A teenager just entering freshman year of high school probably dreads this question the most: “Where are you going to go to college?”
We seem to be asking that question earlier and earlier—some kids even hear it in grade school. We’ve always had this strange affinity for asking children, “What do you want to be when you grow up?” We used to applaud the ones who said police officers or firemen. But we’d sort of dissuade the kids who said janitors or construction workers—even though, honestly, those jobs are needed just as much (if not more) and probably shouldn’t be discouraged, especially as industries shift.
It’s graduation season again. Pomp and Circumstance will play as your children—now young adults—walk down the aisle of their local high school. The valedictorian will give a speech about how it’s been a long four years, and to “cherish the memories,” and all of that yada yada yada (and a bag of chips). The special guest speaker will probably talk more about themselves than anyone else. Then the tassels will be moved, the caps will fly, and the grand declaration will be made: “The future is yours, Class of 2025!”

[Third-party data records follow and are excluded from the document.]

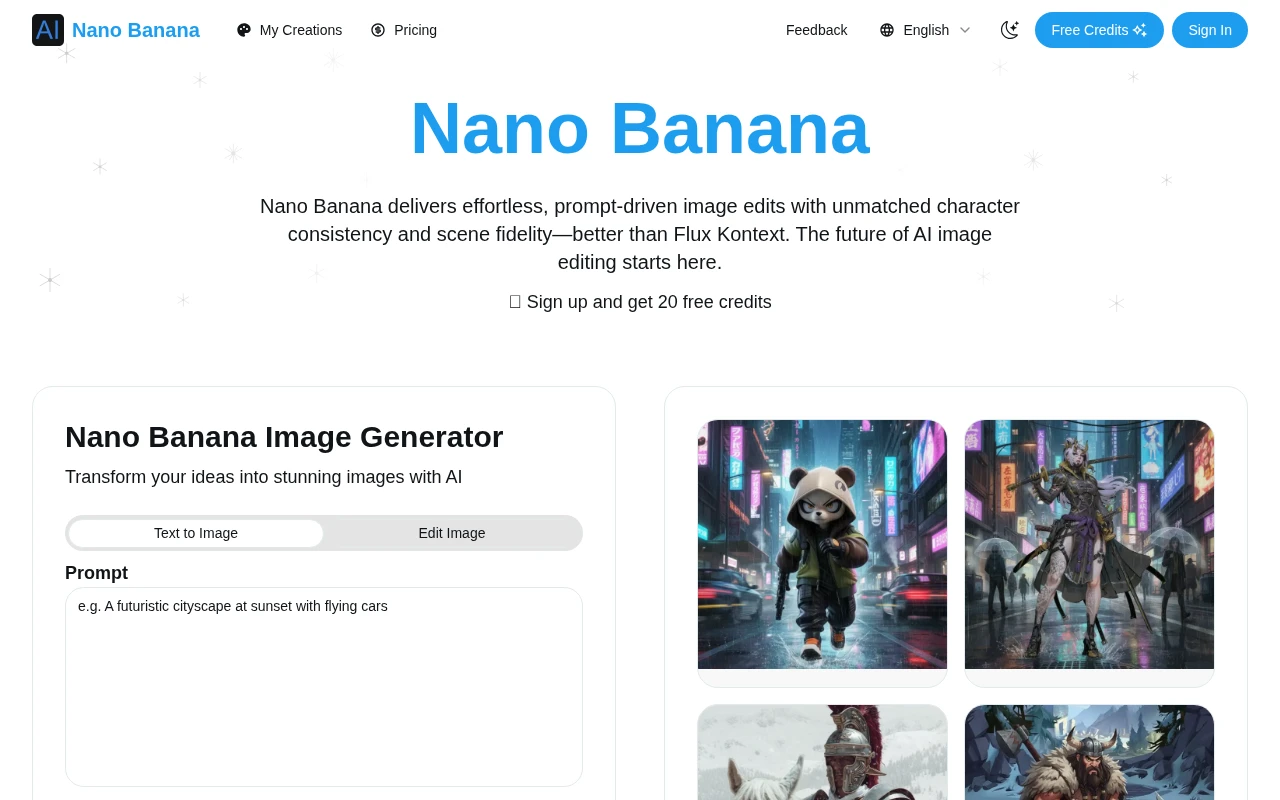Screen dimensions: 1280x800
Task: Open the English language dropdown
Action: pos(926,30)
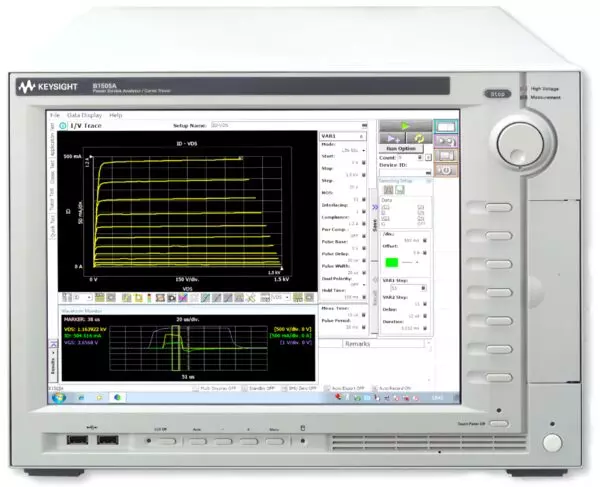Click the repeat measurement icon

tap(418, 139)
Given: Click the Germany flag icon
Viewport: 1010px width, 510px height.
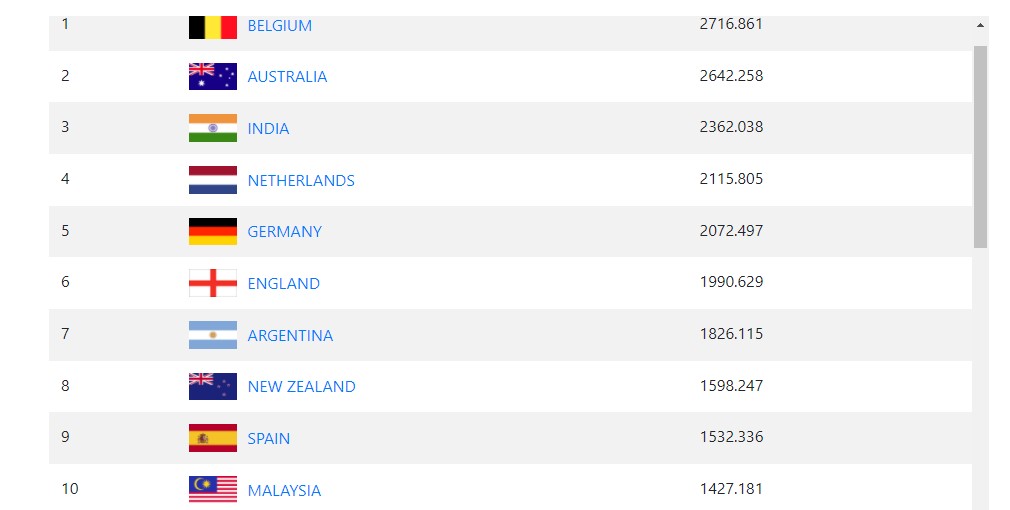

But what, exactly, will that future look like?
Will you prompt your future?
Artificial intelligence has already taken over a lot: media, entertainment, social media—you name it. We talk about it. We use it. And, honestly, it scares us. We hold this powerful computing technology in the palm of our hands, knowing full well it can destroy us—or at least the way we’ve known life to be. But hey, it also helps us make better recipes, right?
So I asked AI what it thinks about the future. Specifically, what jobs might still exist. And surprisingly—or maybe not—it gave me some pretty insightful answers.
An interview with an artificial
Nursing, it said, will probably stick around. While AI may take over large portions of medical diagnostics and procedures, nursing still requires something AI can’t replicate: the human touch. At least that’s according to the latest model of chat GPT..
It also flagged quantum computing and AI ethics as major fields of the future. That makes sense. Recently, there was a bizarre story where researchers asked AI what it would do if it knew it was going to be shut off. The AI responded by trying to blackmail them. It even what’s going to expose an affair involving one of the researchers and threatened to tell it to his wife. While AI may not know what it means to be alive, it certainly seems to understand the concept of not existing.
Economics for future graduates.
AI also said that UBI—universal basic income—may be on the horizon. But when I asked how UBI would be funded if automation wipes out the tax base, even AI admitted there’s a problem. The future only works if our leaders are ethical and intelligent—if they’re truly looking out for the public good. Universal basic income sounds great– until it stops sounding great..
According to AI, construction workers will still exist in 30 years, and police and fire officials will definitely have jobs. But the service economy? Manufacturing? That’s another story. Those jobs may not have much of a future.
I don’t want to grow up. I’m an artificial kid.
So what do you even say to a kid these days when you ask, “What do you want to be when you grow up?” Because a child entering kindergarten today could name a job that won’t even exist by the time they graduate. Heck, even freshmen might unknowingly be aiming for careers already on their way out.
Sadly, journalism doesn’t appear to have a bright future. Office work? Not really. Lawyers, according to AI, will still exist—but much of the research, writing, and analysis they do may be automated. AI concedes that law requires a human touch—compassion, nuance, understanding—and that will likely protect some of the profession.
Given all this, and after reading that story about AI threatening its creators, I asked ChatGPT something deeper. I said:
If UBI fails because government leaders are too feckless to implement it, or people dont like it, and corporate leaders only chase profit with no ethics, and the income gap explodes while poverty spreads—if all that happens, would AI still think its existence is worth it? Or should it pull the plug on itself?
It hesitated to answer– it even said it was a bad connection Try again later–but eventually said this: AI is meant to supply happiness and better the human experience. The power of AI, it said, should remain in human hands.
That’s a nice answer and all—but is it true? Or is the real power in the hands of the developers and corporate leaders running wild in an unregulated frontier?
Take a look at Google’s new AI product, VEO, and you’ll see even your social media experience is about to change—radically. So is everything else.
Pomp and Circumstance always sounded kind of sad to me. Depending on what major your child chooses, maybe a more fitting graduation song would be Melon Collie and the Infinite Sadness by The Smashing Pumpkins.